23 November 2009

From Norway with love (and to Norway...)

We received details back of two excellent recoveries involving Norway this last week - one to and one from...

One was the arrival of only our fifth foreign-ringed Marsh Warbler, which was caught at Cape Clear Bird Observatory, southwest Ireland, on 25 September (photographed below). It had originally been ringed in Rogaland, on the southwest coast of Norway, on 3 September - a hefty 1,269km from Cape Clear! Our other foreign-ringed Marsh Warblers have come from Norway (recaught at Fair Isle Bird Observatory in May 2007 and also a Suffolk bird we blogged in June), Denmark (found dead on Orkney in June 1979) and Belgium (recaught in Hertfordshire in June 1994). It is odd how all these movements are mid-summer ones, with only this recent one breaking the pattern...

The second was an excellent bit of photography by Haavard Eggen from the Norwegian Institute for Nature Research. His amazing flight shots of a Guillemot (below) allowed us to easily read the bird's ring number (X95104). It was photographed on the tiny island of Hernyken in northwest Norway (at 67 degrees north) on 21 July and had been originally ringed as a chick at Sumburgh Head, Shetland, in July 1999.

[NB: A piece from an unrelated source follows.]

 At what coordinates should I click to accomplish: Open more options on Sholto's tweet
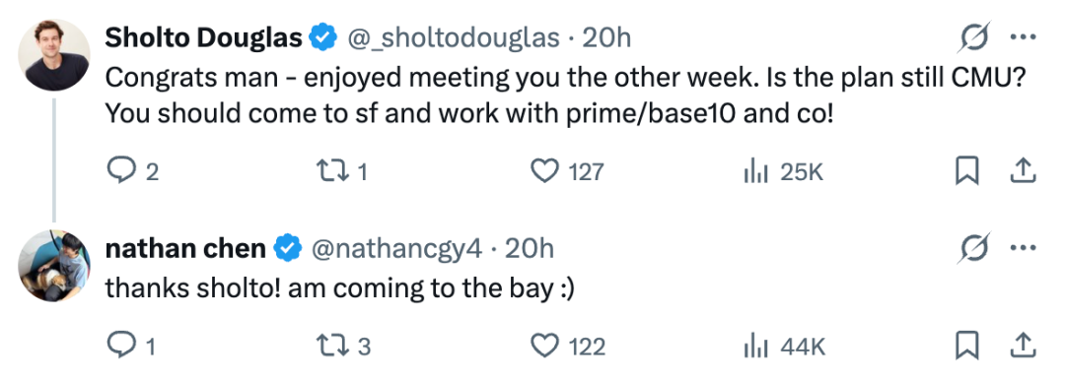1023,38
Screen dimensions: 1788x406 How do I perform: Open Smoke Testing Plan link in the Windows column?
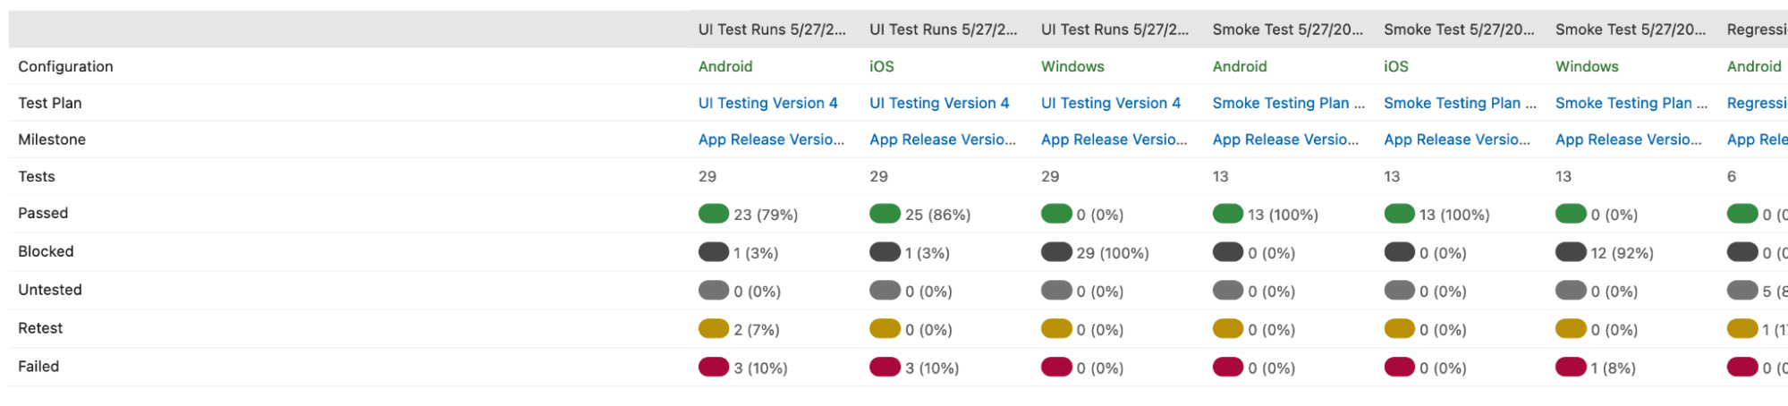point(1630,103)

This movement isn't quite as exceptional as the Marsh Warbler though, with 1,161 BTO-ringed Guillemots previously found in Norway...

Thanks to Tycho Anker-Nilssen for sending on the Guillemot photos and to Michael O'Donnell for his Marsh Warbler photo.

19 November 2009

Groppers going north, south AND west!

We don't get many reports of ringed Grasshopper Warblers and most of these are just short distance movements. This last autumn though we had three very contrasting movements, with details just processed recently.

The first was a bird (ring V680191), ringed at Titchfield Haven, Hampshire, on 5 September. It was then recaught by ringers at Villeton in southern France six days later, having travelled 728 km south! This is only our seventh Grasshopper Warbler movement to France, so was quite a surprise.

In complete contrast was X749276, ringed in Sussex on 13 September and recaught by ringers six days later (coincidentally) on Orfordness in Suffolk. So this bird had left the south coast and headed 146km northeast in a week, rather than south!

Even more bizarrely, AP40279 was ringed in The Netherlands on 13 September, which travelled due west before being killed by a cat in Caerphilly just three days (and 643km) later! This is only the third foreign-ringed Gropper found in the UK, after two Senegalese-ringed birds were found within 35 km of each other in 1992 (and only seven days apart).

The map below shows all three movements, with the ringing locations in blue and the finding locations in red.

View Groppers in a larger map

It is interesting to think if these birds were just taking different routes south or if one got slightly lost...

For more details on some of the BTO's work on migrants, have a look at our 'Out of Africa' pages on the project blog.

03 November 2009

Eagle Owls and Oysercatchers

Its not uncommon for rings to turn up at plucking posts or in/under raptor nests, but occasionally the species are rather more interesting than normal. In the past we've mentioned Peregrines vs Hobby and Peregrine vs Quail but one that came in today was most unusual.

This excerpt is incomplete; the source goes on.